There are currently 3-4 locations (disks) involved:
  • 160 GB HDD - OS disk for a desktop with Ubuntu LTS, the day to day machine
  • 8 TB HDD - ZFS disk permanently attached to Ubuntu machine
  • 4 TB NAS - a dedicated RAID 5 machine of 4x1GB HDDs that is only rarely powered and available from LAN only.  It is a dedicated Western Digital single board NAS storage, looking like a gray cube, I don't have root access.  The NAS can do Samba or NFS, currently is configured for Samba for backward compatibility with a Windows laptop.
  • 120 GB HDD - windows XP laptop, rarely powered only a few times a year, I might need to copy some projects to the laptop for offline/remote working.

The intention is to have Linux only machines in the future, currently there still are some old Windows XP laptops in the same LAN, powered only a few times a year.
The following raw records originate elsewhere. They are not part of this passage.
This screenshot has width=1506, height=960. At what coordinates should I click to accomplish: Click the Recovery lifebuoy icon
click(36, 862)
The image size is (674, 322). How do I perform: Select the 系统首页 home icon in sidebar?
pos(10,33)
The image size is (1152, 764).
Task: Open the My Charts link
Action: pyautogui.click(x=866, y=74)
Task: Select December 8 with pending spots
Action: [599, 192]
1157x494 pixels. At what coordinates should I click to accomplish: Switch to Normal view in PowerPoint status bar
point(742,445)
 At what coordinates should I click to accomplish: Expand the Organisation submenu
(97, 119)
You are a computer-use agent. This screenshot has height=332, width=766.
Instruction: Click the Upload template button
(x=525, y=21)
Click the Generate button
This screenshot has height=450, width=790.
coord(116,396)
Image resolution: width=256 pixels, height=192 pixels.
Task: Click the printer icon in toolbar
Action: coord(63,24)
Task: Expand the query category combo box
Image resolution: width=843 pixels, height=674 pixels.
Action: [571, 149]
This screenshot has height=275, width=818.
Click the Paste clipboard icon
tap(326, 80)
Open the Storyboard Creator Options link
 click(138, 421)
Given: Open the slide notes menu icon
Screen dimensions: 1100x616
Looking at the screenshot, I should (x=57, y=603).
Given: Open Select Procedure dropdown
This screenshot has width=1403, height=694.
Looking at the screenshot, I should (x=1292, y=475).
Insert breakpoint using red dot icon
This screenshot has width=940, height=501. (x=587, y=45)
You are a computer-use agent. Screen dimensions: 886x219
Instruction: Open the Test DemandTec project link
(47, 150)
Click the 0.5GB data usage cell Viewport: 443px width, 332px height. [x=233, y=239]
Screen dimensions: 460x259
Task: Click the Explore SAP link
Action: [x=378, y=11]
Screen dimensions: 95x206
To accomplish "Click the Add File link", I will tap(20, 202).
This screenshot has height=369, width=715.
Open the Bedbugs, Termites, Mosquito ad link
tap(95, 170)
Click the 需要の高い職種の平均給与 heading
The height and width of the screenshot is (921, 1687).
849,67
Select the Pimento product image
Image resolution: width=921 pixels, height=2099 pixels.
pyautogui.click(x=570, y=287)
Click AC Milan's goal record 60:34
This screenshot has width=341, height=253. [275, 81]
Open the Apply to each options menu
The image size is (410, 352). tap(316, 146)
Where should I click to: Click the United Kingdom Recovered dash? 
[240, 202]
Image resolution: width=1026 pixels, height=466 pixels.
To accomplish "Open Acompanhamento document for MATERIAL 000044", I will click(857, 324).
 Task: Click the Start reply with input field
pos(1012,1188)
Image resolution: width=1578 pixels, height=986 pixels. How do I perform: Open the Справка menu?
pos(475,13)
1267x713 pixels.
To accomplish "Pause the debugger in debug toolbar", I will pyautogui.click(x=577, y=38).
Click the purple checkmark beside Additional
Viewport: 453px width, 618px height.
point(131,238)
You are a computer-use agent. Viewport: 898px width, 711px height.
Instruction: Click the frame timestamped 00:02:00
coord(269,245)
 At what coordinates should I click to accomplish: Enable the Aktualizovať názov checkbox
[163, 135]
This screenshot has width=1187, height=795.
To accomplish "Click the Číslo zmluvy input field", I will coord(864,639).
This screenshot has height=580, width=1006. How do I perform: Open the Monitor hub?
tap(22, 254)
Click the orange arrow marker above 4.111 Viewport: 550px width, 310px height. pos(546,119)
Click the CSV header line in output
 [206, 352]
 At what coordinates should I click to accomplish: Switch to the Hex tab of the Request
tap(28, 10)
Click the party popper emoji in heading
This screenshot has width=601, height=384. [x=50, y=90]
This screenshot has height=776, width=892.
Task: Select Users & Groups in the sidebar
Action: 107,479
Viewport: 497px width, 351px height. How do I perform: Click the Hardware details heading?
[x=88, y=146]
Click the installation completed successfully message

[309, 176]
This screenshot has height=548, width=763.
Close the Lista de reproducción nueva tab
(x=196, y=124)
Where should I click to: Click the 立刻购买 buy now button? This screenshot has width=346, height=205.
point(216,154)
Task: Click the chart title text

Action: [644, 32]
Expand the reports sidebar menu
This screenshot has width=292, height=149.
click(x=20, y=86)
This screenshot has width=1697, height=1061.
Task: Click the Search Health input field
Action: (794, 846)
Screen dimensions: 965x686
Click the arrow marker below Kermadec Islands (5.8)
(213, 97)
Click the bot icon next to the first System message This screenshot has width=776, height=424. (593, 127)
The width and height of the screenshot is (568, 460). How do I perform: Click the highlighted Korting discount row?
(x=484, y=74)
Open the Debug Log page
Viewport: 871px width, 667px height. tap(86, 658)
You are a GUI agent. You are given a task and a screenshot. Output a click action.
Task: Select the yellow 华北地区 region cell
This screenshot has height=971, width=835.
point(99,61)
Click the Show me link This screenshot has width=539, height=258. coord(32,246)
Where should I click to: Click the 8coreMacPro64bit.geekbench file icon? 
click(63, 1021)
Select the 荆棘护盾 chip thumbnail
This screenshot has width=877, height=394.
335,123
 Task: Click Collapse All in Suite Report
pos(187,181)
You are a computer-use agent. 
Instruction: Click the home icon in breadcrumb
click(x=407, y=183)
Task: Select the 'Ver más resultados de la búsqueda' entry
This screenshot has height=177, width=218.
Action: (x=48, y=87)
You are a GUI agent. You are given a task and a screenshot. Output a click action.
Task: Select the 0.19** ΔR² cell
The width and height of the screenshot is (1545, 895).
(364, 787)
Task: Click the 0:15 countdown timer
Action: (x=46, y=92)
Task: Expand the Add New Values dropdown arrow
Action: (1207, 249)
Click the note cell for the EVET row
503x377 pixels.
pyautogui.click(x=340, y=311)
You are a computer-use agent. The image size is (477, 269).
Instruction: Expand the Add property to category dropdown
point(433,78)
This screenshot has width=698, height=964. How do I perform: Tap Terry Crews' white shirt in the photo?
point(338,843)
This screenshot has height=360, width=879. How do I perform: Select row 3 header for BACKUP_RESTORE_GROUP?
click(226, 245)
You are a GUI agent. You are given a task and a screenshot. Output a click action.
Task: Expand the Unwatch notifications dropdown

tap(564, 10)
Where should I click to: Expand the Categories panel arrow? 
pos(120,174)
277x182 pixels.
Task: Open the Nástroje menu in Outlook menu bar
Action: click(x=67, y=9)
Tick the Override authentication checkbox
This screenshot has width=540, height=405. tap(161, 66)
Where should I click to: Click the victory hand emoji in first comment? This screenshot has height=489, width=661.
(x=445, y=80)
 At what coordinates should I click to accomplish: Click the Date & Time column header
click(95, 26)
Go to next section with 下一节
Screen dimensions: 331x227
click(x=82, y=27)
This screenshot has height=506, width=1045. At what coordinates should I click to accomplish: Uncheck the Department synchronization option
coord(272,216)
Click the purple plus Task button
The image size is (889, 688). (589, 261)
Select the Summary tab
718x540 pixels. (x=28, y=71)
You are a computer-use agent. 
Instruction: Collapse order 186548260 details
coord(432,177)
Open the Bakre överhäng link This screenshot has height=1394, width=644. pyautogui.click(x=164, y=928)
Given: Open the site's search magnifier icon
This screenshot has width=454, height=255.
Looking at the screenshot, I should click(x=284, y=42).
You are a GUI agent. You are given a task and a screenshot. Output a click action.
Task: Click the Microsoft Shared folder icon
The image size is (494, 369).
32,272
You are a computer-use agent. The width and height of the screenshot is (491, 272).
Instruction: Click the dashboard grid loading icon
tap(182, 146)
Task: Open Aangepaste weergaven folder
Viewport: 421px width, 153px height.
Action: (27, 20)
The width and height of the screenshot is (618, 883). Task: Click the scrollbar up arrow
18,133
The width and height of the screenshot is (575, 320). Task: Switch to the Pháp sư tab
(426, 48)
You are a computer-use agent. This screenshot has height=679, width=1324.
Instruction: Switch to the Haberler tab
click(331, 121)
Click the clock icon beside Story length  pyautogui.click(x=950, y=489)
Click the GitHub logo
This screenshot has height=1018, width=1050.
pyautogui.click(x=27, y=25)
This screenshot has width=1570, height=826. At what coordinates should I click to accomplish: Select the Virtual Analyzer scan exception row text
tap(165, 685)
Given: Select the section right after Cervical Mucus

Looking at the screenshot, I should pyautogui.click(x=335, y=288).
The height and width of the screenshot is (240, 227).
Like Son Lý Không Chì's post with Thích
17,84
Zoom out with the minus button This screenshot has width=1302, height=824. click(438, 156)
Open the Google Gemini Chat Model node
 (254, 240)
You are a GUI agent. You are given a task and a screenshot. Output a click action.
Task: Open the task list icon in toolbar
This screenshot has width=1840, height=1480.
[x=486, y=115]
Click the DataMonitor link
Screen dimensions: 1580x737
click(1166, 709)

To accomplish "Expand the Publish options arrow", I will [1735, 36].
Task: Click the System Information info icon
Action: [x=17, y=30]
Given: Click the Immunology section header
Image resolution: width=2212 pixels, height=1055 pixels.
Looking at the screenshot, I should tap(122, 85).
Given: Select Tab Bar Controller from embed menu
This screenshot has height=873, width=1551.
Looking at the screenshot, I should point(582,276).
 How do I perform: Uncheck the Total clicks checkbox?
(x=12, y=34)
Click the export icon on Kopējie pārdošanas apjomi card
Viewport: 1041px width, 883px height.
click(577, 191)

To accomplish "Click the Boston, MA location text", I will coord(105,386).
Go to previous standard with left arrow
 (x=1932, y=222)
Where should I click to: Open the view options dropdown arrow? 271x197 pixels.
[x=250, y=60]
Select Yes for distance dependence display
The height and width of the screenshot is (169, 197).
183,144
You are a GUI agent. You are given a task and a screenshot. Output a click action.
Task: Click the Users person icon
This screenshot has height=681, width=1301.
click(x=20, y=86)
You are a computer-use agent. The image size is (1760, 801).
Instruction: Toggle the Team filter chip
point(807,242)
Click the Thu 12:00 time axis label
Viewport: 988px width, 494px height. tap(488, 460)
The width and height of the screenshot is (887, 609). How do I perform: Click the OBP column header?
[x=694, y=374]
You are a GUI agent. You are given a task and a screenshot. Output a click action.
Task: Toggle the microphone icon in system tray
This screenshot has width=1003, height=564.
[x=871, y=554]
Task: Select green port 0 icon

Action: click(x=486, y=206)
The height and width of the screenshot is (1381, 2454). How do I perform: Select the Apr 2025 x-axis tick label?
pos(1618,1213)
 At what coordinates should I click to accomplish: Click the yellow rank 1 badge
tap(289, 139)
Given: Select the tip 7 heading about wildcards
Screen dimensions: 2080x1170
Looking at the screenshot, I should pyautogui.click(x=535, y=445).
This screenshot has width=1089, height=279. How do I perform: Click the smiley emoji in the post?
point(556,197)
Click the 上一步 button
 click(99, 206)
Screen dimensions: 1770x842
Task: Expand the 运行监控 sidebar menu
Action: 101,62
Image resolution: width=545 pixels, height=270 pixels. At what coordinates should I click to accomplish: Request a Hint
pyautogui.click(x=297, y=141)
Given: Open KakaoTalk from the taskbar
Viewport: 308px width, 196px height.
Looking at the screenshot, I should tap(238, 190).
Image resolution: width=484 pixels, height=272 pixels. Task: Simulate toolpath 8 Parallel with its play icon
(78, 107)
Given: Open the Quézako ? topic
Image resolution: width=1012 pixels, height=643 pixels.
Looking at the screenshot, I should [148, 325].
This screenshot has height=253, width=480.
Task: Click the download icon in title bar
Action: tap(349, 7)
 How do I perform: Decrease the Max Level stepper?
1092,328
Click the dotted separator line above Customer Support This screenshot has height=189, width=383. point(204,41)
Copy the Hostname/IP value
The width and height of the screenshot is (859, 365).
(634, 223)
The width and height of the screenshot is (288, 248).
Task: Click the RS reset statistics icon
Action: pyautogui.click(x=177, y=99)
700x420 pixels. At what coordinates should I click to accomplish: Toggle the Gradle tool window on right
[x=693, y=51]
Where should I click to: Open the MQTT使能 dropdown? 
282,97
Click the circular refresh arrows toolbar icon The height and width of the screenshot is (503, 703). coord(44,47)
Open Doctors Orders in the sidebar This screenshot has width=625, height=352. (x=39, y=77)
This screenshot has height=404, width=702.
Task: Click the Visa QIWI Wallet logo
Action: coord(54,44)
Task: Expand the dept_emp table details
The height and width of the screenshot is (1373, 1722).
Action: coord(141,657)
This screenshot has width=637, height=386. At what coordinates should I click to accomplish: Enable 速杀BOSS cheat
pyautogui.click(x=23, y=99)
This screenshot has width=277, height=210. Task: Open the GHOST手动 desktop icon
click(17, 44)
So far I was manually copying the projects folder from the desktop to the NAS, once a few months, and manually diff the file/folders for just in case accidental deletions (accidental deletions that never happened yet).  However, comparing folders to copy is very time consuming, especially after re-organizing the folder structure of some projects in progress.

I almost never delete files, the only changes are in source files, but these are just a few and insignificant in size.  This folder usually grows by adding new projects and new files, new kits, new virtual machines to preserve IDE/toolchains, etc.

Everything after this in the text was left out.